+140 The guy who was supposedly killed on the cross was actually killed by an Italian, amirite?

by Anonymous 1 year ago

Roman. Not Italian. It happened in Palestina, so the bloke was most likely NOT from the boot-shaped peninsula. And Italy didn't exist then, of course.

by Anonymous 1 year ago

I mean he could have been "Italian". He definitely wasnt Jewish; they were not down with Romeā€¦ really ever I think, but around and right after the time of Jesus there were a bunch of revolts against them.

by Anonymous 1 year ago

Yeah by this point, most Roman soldiery was a melting pot of a vast empire.
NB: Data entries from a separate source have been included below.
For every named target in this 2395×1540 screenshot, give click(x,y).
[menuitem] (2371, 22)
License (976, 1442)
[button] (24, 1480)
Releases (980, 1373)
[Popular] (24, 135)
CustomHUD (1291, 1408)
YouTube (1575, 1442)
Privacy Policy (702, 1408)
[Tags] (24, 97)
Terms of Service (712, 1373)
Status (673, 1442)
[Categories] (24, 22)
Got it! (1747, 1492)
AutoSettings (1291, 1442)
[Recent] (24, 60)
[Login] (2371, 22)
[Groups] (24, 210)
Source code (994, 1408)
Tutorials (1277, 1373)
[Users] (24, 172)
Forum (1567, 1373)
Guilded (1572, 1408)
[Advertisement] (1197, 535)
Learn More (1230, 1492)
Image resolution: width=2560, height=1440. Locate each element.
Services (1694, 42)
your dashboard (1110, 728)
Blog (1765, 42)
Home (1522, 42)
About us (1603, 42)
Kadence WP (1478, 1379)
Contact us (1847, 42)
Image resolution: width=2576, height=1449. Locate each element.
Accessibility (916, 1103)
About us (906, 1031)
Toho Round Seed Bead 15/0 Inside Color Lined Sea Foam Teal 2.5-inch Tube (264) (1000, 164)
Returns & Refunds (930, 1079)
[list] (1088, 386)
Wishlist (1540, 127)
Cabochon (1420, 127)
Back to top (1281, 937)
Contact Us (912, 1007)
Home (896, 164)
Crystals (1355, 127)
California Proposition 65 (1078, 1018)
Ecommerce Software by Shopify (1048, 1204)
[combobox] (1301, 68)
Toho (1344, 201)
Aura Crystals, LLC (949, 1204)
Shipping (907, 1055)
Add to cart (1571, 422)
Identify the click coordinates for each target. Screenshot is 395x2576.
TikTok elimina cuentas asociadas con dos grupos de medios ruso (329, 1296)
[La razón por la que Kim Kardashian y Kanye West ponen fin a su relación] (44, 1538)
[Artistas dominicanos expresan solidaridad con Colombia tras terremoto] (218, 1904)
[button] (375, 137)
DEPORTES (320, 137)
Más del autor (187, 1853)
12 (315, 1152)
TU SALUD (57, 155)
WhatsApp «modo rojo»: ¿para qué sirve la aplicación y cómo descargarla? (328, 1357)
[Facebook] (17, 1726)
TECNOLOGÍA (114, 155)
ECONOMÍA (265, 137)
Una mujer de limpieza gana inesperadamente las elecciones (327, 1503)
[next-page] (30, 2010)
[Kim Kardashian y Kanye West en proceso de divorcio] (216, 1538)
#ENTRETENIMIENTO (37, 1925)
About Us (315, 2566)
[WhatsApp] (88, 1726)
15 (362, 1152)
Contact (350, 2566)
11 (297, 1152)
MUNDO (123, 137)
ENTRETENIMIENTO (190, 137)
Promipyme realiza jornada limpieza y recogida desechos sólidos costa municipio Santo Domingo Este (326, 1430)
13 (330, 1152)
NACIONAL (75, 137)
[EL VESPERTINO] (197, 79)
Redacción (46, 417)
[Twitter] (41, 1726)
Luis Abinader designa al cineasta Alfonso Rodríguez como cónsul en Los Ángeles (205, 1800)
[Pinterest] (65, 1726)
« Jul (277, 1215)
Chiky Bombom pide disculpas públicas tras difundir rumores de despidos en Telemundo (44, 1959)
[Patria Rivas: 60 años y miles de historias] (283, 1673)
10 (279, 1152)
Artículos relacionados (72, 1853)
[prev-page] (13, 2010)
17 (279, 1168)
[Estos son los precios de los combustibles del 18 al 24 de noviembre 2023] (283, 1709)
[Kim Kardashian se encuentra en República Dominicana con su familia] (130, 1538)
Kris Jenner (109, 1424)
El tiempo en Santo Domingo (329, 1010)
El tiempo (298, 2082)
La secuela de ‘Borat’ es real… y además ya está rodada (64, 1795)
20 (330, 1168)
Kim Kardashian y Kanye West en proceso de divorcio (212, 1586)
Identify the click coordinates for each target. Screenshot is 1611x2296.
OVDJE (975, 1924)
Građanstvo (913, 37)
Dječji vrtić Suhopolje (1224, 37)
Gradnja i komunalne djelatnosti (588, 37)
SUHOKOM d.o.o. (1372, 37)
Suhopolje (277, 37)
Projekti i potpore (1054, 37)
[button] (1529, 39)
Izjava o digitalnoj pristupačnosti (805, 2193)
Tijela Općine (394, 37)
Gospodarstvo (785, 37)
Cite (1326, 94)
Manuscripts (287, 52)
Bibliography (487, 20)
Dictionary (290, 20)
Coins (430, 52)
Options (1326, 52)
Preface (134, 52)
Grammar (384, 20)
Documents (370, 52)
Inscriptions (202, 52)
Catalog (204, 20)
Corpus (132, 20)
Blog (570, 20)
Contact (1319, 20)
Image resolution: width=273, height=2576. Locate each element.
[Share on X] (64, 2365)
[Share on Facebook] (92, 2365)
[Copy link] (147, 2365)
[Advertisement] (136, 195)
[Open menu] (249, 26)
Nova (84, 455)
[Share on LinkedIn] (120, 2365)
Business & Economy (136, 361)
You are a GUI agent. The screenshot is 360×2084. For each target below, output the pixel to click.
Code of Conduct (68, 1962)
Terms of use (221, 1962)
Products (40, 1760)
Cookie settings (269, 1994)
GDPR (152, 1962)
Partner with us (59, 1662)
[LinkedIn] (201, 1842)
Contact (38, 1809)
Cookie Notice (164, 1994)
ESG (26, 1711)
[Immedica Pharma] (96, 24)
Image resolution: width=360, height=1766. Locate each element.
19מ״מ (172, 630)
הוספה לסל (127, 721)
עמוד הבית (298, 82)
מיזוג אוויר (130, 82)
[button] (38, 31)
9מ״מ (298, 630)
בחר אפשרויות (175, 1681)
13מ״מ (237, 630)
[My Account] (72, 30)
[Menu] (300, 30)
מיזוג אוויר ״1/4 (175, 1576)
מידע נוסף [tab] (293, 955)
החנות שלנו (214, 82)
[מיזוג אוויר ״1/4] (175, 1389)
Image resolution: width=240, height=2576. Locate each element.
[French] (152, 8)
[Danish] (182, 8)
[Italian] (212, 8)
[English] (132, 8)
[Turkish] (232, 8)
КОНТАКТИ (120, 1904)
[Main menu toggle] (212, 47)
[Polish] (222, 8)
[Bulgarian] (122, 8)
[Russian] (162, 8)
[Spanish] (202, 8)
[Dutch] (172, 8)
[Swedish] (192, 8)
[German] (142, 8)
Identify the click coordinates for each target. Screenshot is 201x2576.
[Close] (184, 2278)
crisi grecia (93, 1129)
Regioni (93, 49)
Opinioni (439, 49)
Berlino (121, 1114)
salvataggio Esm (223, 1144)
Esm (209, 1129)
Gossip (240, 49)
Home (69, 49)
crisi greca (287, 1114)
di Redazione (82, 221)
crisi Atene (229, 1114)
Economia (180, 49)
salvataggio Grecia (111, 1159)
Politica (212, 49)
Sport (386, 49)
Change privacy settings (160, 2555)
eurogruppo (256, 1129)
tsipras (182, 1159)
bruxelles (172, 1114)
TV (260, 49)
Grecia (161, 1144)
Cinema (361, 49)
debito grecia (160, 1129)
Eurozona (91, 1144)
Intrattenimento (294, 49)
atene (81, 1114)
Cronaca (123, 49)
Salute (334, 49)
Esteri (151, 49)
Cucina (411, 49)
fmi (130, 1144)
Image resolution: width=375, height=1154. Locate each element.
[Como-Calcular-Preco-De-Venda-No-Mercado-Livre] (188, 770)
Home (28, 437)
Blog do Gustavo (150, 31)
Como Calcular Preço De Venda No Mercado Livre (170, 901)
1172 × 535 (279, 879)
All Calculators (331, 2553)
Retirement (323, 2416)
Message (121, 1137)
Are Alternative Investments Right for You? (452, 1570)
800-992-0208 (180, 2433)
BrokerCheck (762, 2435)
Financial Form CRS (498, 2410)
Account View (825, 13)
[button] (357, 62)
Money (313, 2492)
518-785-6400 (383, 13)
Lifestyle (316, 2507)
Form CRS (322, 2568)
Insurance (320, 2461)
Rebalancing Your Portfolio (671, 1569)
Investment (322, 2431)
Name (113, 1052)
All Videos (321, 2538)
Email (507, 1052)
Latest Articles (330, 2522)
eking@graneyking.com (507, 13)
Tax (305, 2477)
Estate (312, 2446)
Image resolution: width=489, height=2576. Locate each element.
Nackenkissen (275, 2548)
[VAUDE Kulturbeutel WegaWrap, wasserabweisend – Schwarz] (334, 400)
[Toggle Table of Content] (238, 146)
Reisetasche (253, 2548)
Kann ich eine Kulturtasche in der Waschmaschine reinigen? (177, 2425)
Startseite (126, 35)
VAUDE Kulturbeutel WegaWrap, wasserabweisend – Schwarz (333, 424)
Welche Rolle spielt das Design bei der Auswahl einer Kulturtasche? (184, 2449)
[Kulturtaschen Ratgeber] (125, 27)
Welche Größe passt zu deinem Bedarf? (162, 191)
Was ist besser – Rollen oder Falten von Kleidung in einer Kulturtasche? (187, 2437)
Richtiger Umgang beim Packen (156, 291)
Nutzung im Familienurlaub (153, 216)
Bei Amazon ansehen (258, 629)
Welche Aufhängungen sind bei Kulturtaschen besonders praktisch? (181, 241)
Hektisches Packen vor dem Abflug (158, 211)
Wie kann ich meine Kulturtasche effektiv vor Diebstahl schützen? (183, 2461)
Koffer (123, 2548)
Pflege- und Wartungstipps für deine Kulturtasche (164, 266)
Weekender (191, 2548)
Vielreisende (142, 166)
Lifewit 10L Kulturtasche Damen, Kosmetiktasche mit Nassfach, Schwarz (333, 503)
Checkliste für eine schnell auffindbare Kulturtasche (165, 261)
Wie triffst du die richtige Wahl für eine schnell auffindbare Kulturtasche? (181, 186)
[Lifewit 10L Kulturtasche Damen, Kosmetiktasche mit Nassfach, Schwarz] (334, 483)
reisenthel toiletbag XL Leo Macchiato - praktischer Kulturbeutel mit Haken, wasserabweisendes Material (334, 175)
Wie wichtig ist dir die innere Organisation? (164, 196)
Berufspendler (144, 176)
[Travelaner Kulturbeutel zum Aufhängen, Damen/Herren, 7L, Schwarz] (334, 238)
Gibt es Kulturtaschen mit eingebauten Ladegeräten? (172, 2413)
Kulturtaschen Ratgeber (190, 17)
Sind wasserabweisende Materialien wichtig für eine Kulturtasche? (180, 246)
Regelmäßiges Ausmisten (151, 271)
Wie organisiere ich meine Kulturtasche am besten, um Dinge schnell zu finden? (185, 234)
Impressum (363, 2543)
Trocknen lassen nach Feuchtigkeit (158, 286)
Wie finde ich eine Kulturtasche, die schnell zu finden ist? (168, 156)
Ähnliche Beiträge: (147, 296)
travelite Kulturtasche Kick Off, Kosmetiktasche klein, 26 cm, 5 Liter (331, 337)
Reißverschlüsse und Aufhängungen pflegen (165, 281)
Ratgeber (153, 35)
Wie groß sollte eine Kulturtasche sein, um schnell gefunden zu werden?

Dude could easily have been Thracian or Iberian or Libyan.

by Anonymous 1 year ago

Ahhhh, my bad, must have been the Rome from Georgia then that the dude came from...

by Anonymous 1 year ago

Clearly the landmass existed, but Italy wasn't a country until a legal process began in 1815 and ended in 1861. At the time of Big J, Rome was the empire, but being an empire that spanned various countries, being Roman didn't mean you only came from the CityState of Rome.

by Anonymous 1 year ago

It's like he hasn't even seen Gladiator?!

by Anonymous 1 year ago

He is clearly not entertained!

by Anonymous 1 year ago

Still a non-zero chance that Rome had stationed ACTUAL Roman soldiers in an area highlighted as being a potential hotbed of civil unrest, at a time of civil unrest, to ensure peace or at least relay events back to the citystate of Rome. One of their jobs would most likely have been to ensure the prisoners were treated as required to show a Roman control. This would most effectively have been done by an actual Roman guard, from Rome. Not just a local who was born into the empire somewhere and handed the role by... Other locals who hated the Roman presence? Yeah, still a good chance the guard who thrust the spear was in fact from the place with the Parthenon...

by Anonymous 1 year ago

>still a good chance the guard who thrust the spear was in fact from the place with the Parthenon... Greek? I guess, yeah, but still Roman. Just like IRL... I'm from Northern Ireland, a part of the UK, but not Great Britain. However, my passport says my nationality is British. So that Greek, or Cyprian, or Turkish, or Syrian, or Egyptian (or rather, their home country name at the time) or wherever they came from, was still a Roman!

by Anonymous 1 year ago

You're playing dumb. Being Roman doesn't mean you are from Rome. It means you are a soldier (or citizen or whatever) of the Roman Empire. Know how empires work?

by Anonymous 1 year ago

Ohhhh!! Can I double down on being dumb then? So all of the Indians born in India between 1858 and 1947, as well as all of the other countries within that empire, were actually British? Or am I not being the dumb one now?

by Anonymous 1 year ago

Read my reply again. I said he was "soldier of the Roman Empire". I didn't say he was Roman. Indians born in the period you mentioned were born as citizens (if the status of citizenship applies) of the British Empire. But they were indeed Indians.

by Anonymous 1 year ago

Um, Roman armies came from across the empire. A large percentage - if not majority - were auxiliaries from outside Italy. A Roman soldier was as likely to be a German, Gaul, or African as an Italian.

by Anonymous 1 year ago

Maybe I'm being dumb, but what's the significance of this? Is there a widespread belief that he wasn't killed by the Romans?

by Anonymous 1 year ago

No there is widespread belief that although he was Jewish, he was killed BY the Jews. Also more the fact that when referring to Romans, as like some sort of mysterious ancient people's with their chariots and colloseum and togas, it's really just Italian people from ages ago.

by Anonymous 1 year ago

Roman empire was huge, a random legionnaire could be from anywhere between Spain to Mesopotamia. Italy was a province back then and the one you are referring to was established in 1861. Other than that nails are not the case of death during crucifixion, victims suffocate due to chest muscle fatigue.